By now, most know the story of why Hunter can't bark orders while pacing the sideline this week the way he normally would. The Georgia State coach tore an Achilles tendon celebrating the Panthers' win in the Sun Belt title game on Sunday and cannot comfortably stand for more than a few minutes. Though Hunter tried seven or eight different chairs, including one specially made for people with Achilles injuries, this old blue office chair that Georgia State's trainer brought him proved to be the best option.
The chair became synonymous with Georgia State's postseason run because of Hunter's fall. It has its own Twitter handle (@RonHunterschair). It was part of R.J. Hunter's reenactment video of the fall. And apparently it's now a subject of superstition for Ron Hunter.

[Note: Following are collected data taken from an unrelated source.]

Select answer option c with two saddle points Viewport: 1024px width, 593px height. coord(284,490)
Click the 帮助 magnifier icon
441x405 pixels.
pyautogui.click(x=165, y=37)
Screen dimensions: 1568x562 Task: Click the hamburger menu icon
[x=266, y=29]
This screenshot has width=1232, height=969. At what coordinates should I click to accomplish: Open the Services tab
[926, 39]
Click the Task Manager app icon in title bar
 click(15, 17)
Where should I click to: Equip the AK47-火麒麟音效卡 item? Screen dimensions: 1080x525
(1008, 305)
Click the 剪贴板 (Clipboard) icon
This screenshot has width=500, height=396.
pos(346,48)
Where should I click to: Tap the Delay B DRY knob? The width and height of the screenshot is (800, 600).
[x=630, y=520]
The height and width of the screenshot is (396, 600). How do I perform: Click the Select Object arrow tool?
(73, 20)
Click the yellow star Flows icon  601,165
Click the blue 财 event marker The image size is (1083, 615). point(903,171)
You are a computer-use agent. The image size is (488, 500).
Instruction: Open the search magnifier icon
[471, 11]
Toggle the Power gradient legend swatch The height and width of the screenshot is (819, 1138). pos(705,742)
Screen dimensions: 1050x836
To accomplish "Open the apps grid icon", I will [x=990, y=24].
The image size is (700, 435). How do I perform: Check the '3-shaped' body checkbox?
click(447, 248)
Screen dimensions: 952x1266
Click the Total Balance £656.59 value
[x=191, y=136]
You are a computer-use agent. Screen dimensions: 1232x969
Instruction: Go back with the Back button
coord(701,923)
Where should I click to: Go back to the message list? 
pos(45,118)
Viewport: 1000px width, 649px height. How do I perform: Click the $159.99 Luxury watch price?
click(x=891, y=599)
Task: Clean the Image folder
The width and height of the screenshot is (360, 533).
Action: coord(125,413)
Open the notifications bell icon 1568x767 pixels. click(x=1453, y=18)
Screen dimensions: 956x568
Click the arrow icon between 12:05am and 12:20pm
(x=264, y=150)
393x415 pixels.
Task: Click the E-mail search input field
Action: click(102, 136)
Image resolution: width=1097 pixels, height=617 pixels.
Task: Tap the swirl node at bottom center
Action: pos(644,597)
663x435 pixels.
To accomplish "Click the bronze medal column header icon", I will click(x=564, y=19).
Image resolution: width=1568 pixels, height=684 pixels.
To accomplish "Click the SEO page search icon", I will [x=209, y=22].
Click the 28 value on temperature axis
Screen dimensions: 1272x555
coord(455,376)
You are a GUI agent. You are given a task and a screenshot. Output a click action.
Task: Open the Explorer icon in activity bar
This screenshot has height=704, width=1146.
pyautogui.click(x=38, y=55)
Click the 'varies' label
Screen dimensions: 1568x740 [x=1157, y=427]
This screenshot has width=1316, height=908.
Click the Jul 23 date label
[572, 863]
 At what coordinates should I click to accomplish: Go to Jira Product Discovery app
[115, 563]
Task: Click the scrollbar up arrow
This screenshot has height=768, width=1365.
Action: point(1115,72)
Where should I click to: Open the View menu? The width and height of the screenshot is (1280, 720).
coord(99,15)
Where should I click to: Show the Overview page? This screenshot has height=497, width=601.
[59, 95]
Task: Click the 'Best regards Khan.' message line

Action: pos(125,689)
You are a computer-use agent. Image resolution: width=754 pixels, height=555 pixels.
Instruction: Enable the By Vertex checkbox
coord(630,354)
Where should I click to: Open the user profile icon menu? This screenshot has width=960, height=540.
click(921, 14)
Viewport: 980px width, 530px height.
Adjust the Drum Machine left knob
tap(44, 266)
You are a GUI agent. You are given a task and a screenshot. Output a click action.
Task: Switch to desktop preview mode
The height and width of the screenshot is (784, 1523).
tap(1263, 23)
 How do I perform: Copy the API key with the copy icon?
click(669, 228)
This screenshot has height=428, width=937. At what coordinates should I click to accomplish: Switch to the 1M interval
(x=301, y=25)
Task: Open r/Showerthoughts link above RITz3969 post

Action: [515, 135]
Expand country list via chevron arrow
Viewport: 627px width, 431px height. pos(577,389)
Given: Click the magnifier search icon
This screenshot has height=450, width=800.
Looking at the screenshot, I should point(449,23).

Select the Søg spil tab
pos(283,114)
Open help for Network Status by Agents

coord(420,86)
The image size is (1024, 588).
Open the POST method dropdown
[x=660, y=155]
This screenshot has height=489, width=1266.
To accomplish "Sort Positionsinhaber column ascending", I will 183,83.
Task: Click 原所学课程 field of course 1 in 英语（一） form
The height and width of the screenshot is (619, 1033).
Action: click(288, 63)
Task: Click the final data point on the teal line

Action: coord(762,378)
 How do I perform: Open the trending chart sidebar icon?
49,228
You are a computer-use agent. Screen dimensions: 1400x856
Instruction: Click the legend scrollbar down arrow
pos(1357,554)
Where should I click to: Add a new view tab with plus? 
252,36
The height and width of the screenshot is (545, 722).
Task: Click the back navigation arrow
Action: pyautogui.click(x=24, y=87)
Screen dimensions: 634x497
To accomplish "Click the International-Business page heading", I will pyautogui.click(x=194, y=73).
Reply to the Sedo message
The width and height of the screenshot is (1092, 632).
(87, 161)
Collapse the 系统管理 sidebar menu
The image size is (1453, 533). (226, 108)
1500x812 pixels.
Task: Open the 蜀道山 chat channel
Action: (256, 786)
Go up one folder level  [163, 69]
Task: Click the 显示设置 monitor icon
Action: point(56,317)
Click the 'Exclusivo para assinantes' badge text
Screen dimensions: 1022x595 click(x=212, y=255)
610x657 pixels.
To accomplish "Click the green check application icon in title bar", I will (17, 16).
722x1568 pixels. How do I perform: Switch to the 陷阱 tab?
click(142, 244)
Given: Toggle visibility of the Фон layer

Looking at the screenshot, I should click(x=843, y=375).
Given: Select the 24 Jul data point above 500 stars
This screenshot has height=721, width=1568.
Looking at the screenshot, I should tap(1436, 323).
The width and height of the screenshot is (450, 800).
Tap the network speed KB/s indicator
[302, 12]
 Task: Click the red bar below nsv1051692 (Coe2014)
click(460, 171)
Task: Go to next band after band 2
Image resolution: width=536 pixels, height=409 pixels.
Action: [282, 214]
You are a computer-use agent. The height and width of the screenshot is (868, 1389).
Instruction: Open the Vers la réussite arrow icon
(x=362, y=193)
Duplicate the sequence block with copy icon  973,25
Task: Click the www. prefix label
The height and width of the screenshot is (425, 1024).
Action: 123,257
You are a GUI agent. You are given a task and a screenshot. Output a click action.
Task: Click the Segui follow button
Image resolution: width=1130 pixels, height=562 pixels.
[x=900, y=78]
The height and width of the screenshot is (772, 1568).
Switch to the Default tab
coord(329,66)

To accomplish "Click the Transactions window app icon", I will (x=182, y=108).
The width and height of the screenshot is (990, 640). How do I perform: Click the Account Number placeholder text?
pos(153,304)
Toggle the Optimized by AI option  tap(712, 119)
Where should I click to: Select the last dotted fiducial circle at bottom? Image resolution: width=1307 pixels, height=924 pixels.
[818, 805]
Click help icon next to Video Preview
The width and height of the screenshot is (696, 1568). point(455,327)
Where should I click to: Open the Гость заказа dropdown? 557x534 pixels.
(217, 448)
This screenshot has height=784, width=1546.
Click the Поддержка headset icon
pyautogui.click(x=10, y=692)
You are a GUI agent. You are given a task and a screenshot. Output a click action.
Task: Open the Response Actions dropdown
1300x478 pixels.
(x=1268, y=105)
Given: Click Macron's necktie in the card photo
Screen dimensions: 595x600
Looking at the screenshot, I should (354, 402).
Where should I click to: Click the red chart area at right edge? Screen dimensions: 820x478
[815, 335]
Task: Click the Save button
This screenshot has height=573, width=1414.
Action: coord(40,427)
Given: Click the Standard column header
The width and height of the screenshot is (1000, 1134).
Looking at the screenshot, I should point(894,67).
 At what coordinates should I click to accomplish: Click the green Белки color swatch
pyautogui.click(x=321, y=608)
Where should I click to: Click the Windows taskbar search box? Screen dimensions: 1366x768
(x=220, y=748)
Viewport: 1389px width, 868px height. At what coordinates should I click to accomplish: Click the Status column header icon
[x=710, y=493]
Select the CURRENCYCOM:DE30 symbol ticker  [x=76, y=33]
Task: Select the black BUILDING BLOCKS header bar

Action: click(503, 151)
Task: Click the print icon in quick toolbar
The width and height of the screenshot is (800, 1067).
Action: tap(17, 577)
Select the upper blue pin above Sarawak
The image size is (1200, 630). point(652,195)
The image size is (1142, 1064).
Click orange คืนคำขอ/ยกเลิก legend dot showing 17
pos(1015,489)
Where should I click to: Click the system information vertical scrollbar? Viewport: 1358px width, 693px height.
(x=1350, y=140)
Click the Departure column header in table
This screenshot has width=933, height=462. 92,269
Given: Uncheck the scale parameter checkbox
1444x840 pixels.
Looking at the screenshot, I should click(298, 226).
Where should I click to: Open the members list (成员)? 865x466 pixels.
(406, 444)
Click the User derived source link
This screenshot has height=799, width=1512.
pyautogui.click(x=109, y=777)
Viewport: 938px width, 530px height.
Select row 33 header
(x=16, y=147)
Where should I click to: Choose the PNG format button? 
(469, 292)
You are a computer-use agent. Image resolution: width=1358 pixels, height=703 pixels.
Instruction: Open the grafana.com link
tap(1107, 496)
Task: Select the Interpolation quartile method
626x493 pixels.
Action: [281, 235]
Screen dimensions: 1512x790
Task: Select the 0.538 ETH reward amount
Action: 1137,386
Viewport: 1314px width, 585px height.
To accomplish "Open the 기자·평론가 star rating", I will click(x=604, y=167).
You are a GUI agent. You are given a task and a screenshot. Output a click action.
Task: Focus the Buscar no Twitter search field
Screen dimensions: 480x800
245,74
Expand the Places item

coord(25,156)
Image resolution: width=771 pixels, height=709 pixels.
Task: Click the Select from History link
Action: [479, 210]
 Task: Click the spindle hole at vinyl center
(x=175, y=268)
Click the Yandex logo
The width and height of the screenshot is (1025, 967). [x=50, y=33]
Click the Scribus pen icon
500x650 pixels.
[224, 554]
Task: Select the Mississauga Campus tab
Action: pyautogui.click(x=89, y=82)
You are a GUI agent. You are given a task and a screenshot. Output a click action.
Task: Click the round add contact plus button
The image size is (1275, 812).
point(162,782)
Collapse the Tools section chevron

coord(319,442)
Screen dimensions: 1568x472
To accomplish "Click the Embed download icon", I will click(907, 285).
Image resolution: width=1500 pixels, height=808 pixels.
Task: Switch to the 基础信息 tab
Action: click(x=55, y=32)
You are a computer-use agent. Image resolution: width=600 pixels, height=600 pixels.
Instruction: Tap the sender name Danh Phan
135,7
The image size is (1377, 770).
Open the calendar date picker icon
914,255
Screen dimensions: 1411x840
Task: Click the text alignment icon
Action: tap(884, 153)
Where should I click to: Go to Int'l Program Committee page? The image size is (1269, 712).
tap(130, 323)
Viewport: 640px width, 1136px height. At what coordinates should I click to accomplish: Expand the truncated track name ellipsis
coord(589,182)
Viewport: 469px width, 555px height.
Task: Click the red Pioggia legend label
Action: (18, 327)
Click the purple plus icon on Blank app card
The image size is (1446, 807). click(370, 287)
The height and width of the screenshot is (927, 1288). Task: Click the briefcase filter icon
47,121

"R.J. actually got in a little trouble because he actually tried to sit in the chair," Ron Hunter said. "No one sits in the chair, including R.J., the wife, seniors. That's my chair. That's one thing -- I don't get a lot out of this. I think I got one goody bag from the NCAA since I've been here, but I'm taking that chair with me."
The elder Hunter's newfound love for the chair is ironic because he was uncomfortable sitting in it during the early stages of Thursday's game. He actually blamed his team's early deficit in part having to get used to sitting instead of standing.
"I've never sat down my entire life in coaching," Hunter said. "That's not who I am, and I couldn't bark out the signals like I wanted. I couldn't get comfortable. ... I didn't want this to be difficult for the players. I can sit down if it's just for me, but they're used to their coach coaching a certain way, saying certain things. I think you could tell they were turning and looking and didn't see me at a certain spot."
Hunter also revealed Friday that he cracked the cast on his left leg during his infamous fall. He's fine with getting the cast removed, but nobody is touching his chair.